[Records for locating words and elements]
***

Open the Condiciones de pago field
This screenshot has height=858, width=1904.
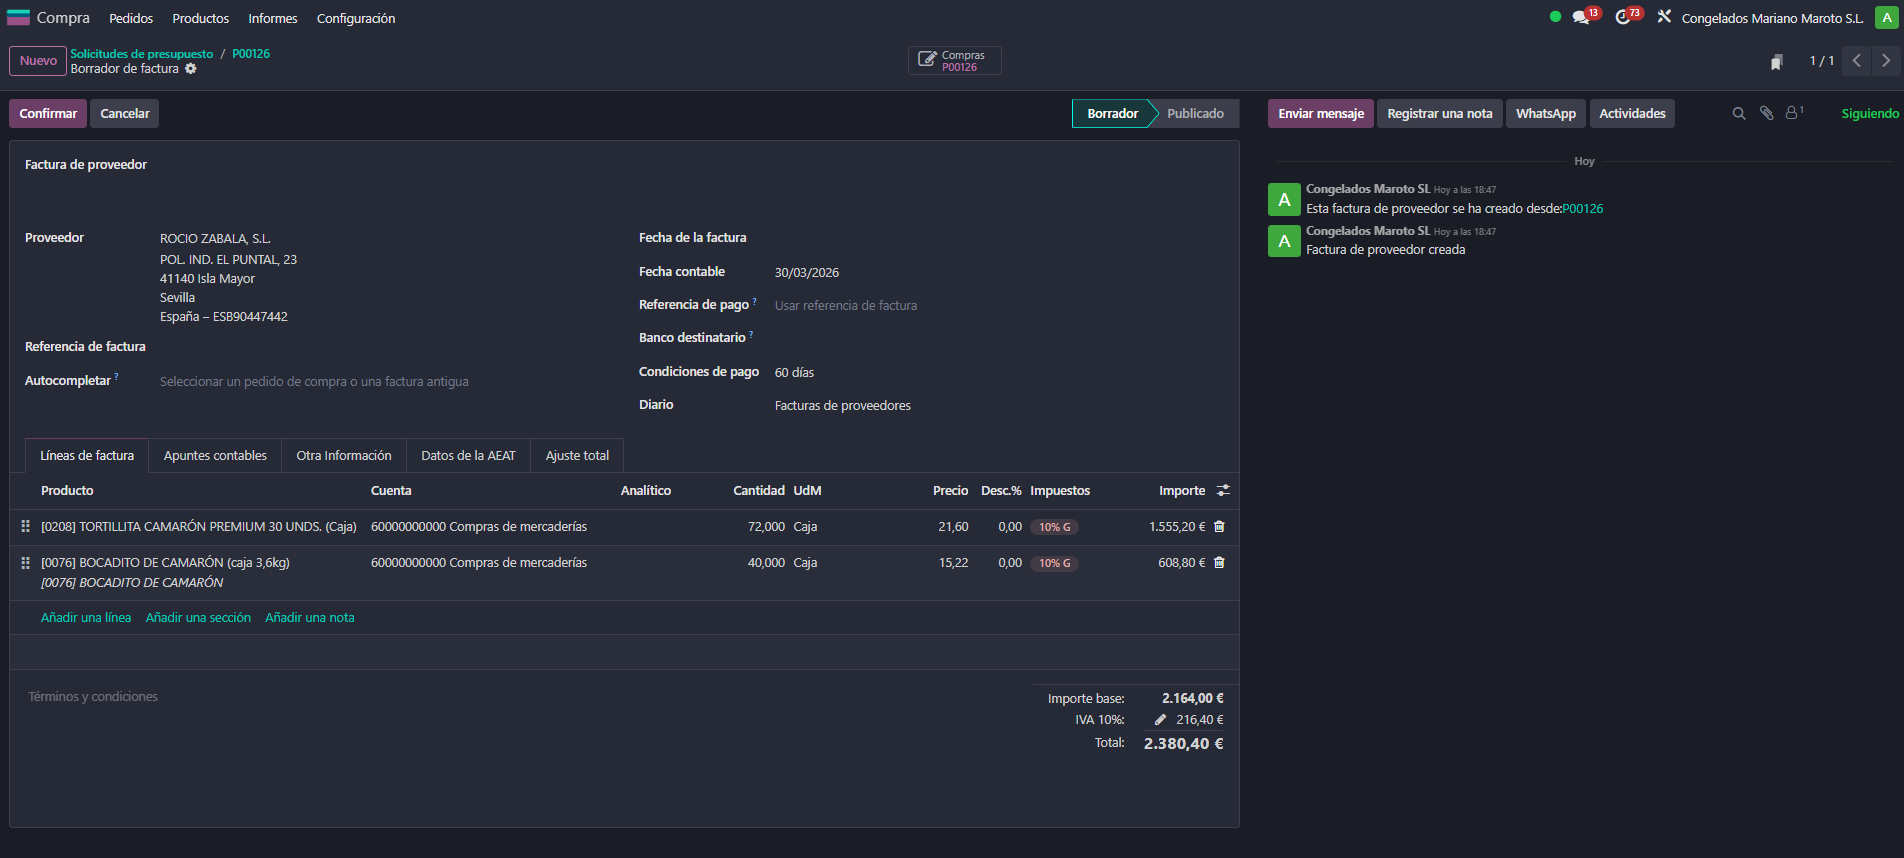pyautogui.click(x=900, y=373)
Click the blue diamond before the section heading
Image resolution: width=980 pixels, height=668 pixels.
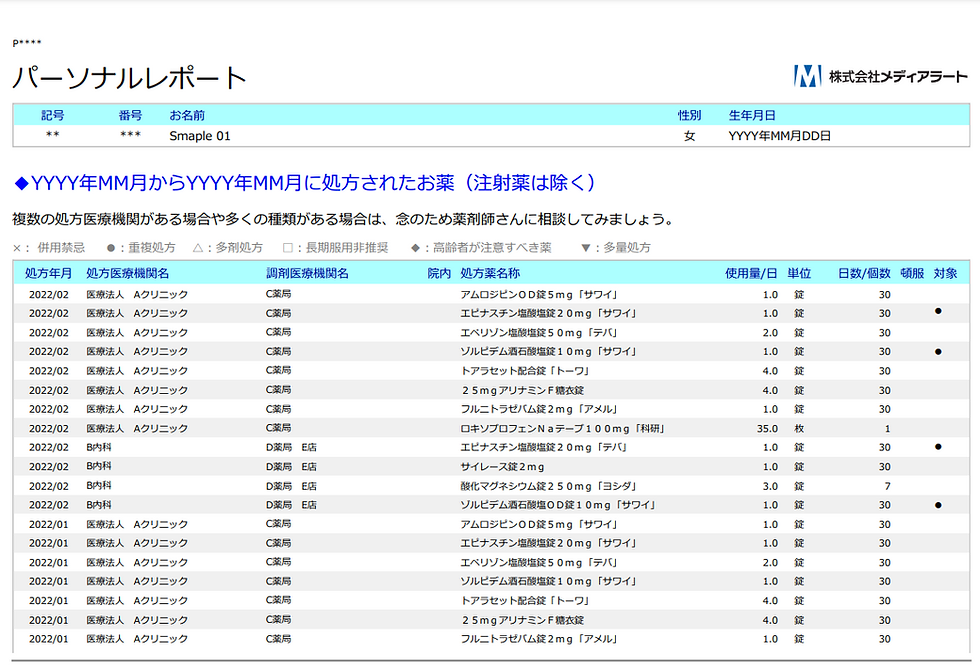tap(21, 183)
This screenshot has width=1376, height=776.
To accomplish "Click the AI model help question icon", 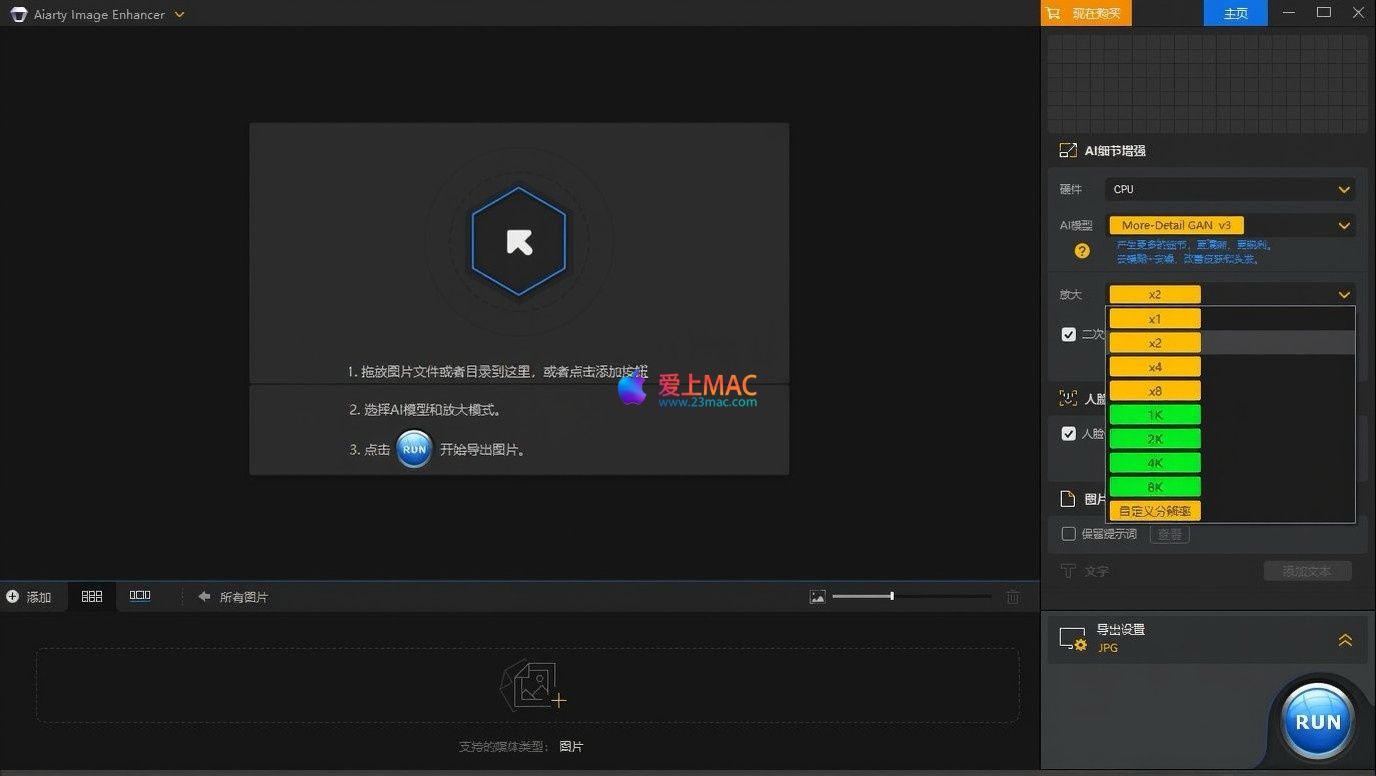I will pos(1082,251).

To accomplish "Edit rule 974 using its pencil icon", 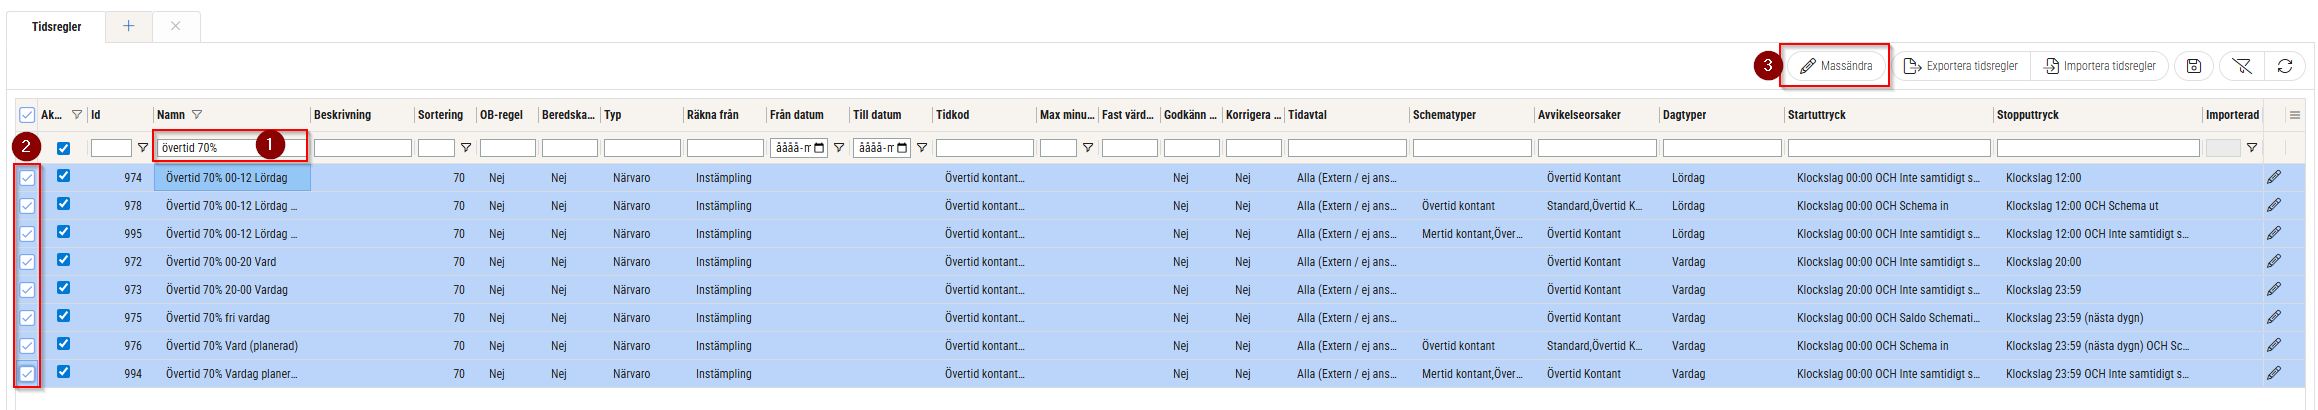I will coord(2273,177).
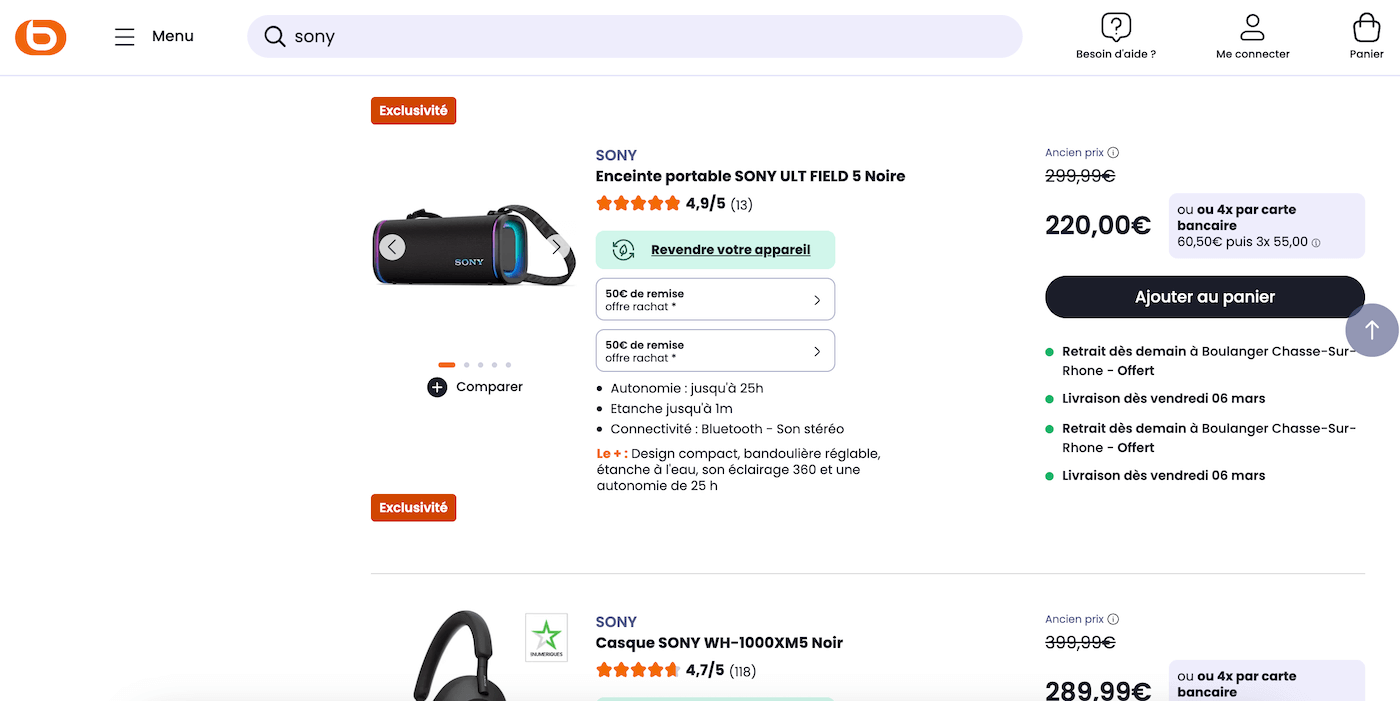Open the Casque SONY WH-1000XM5 Noir product link
The height and width of the screenshot is (701, 1400).
coord(718,642)
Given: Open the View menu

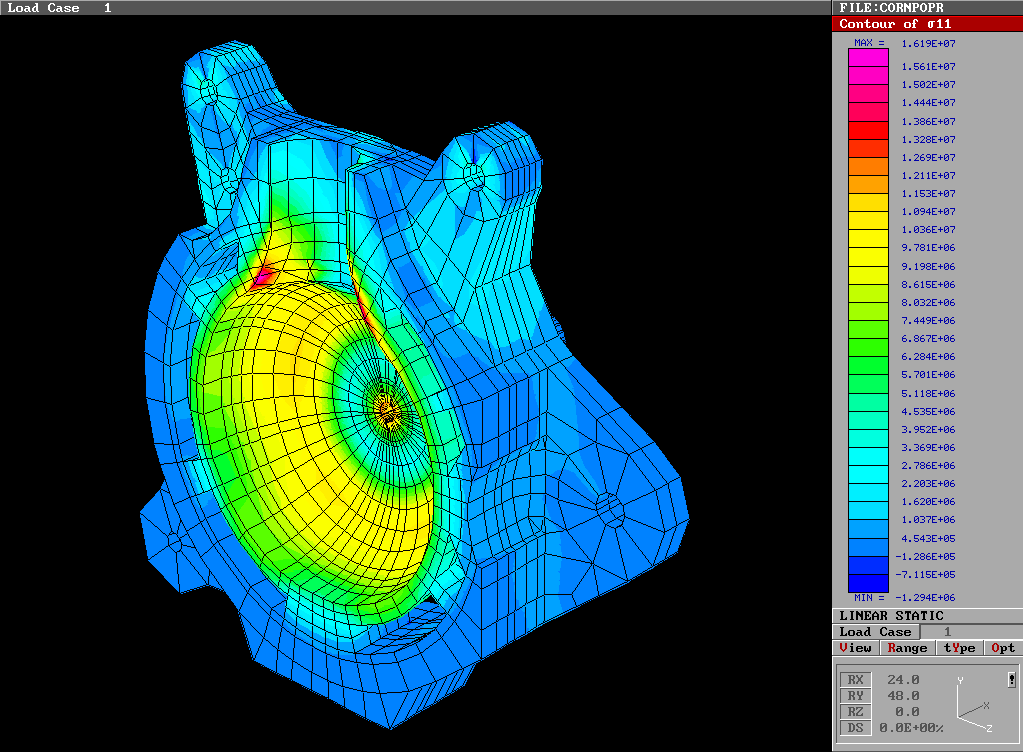Looking at the screenshot, I should pos(855,648).
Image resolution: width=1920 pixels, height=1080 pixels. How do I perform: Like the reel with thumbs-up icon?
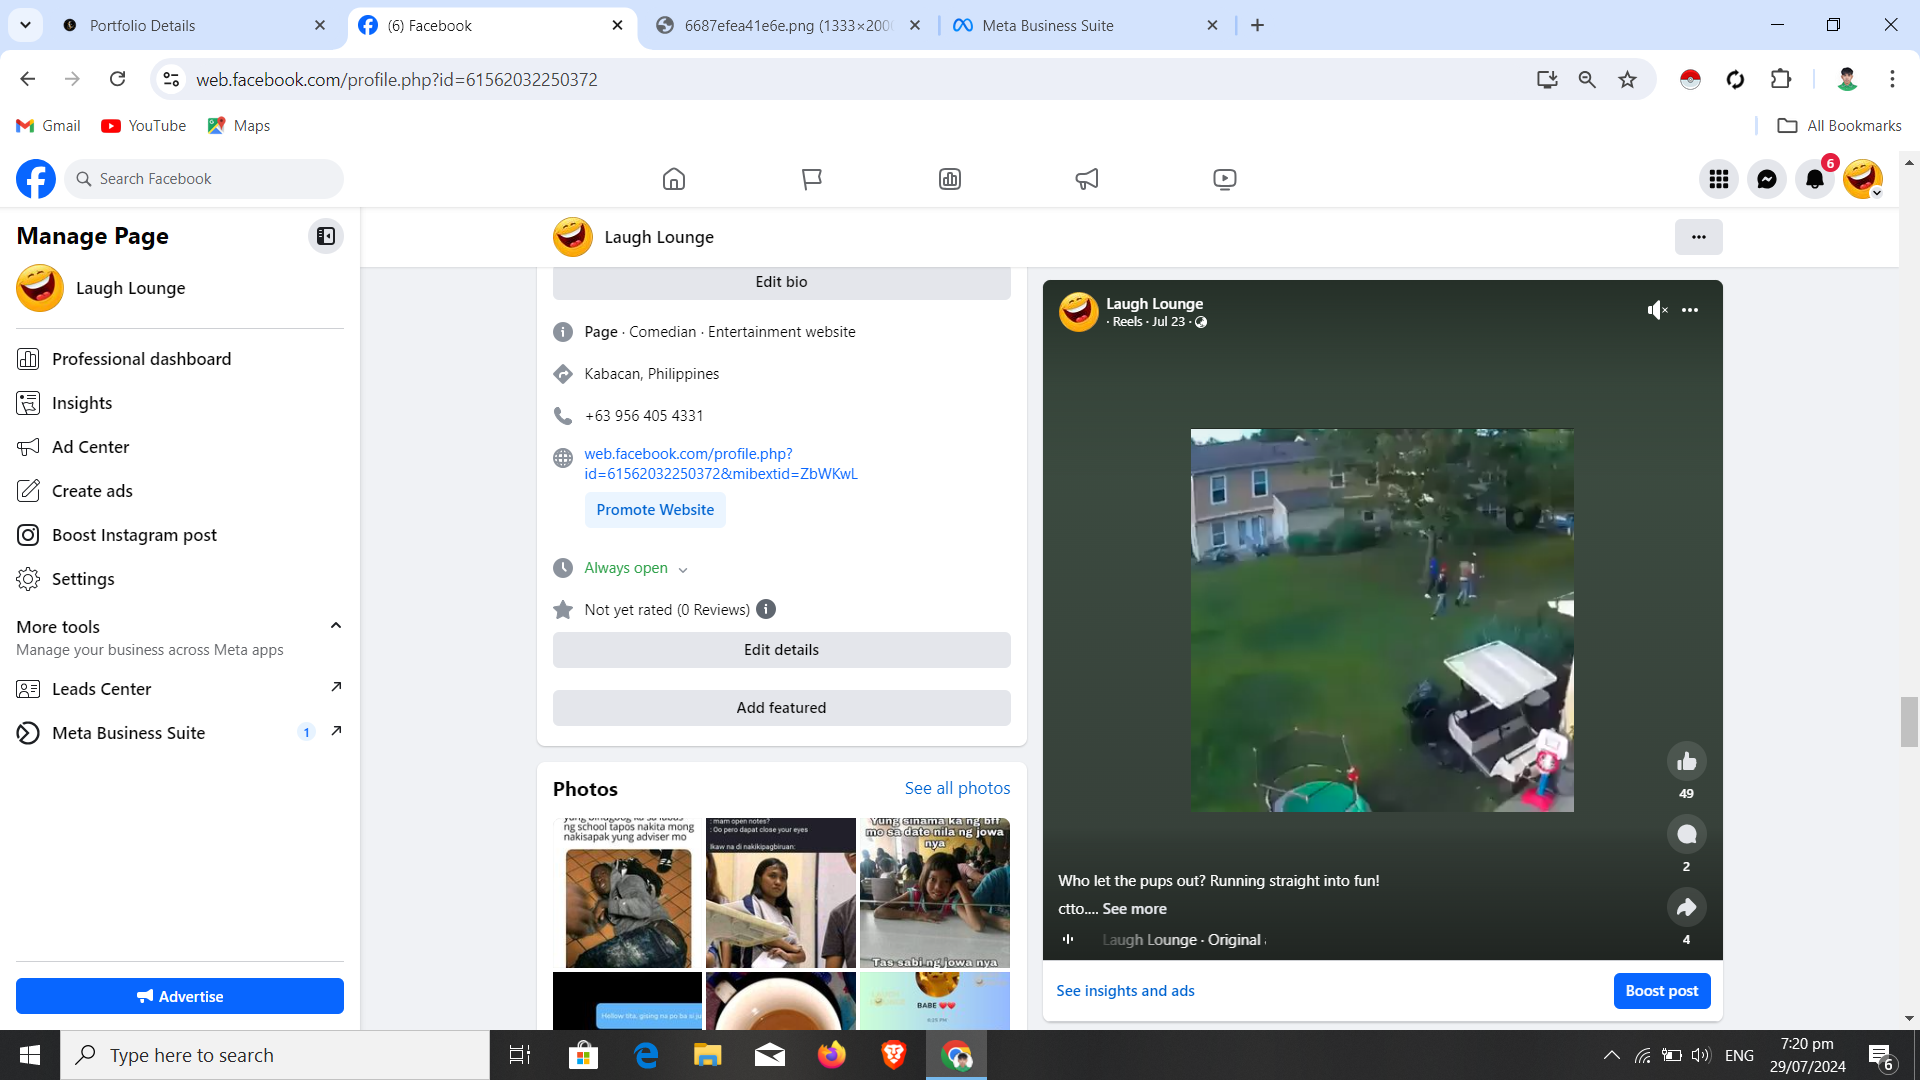(x=1686, y=762)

***

▶ _EXERCISE_:
Reproduce verbatim the lines from the one containing "Image resolution: width=1920" through the end of the records, inclusive, omitting the pictures.

▶ _SOLUTION FOR THIS TASK_:
Image resolution: width=1920 pixels, height=1080 pixels. How do I perform: Like the reel with thumbs-up icon?
(x=1686, y=762)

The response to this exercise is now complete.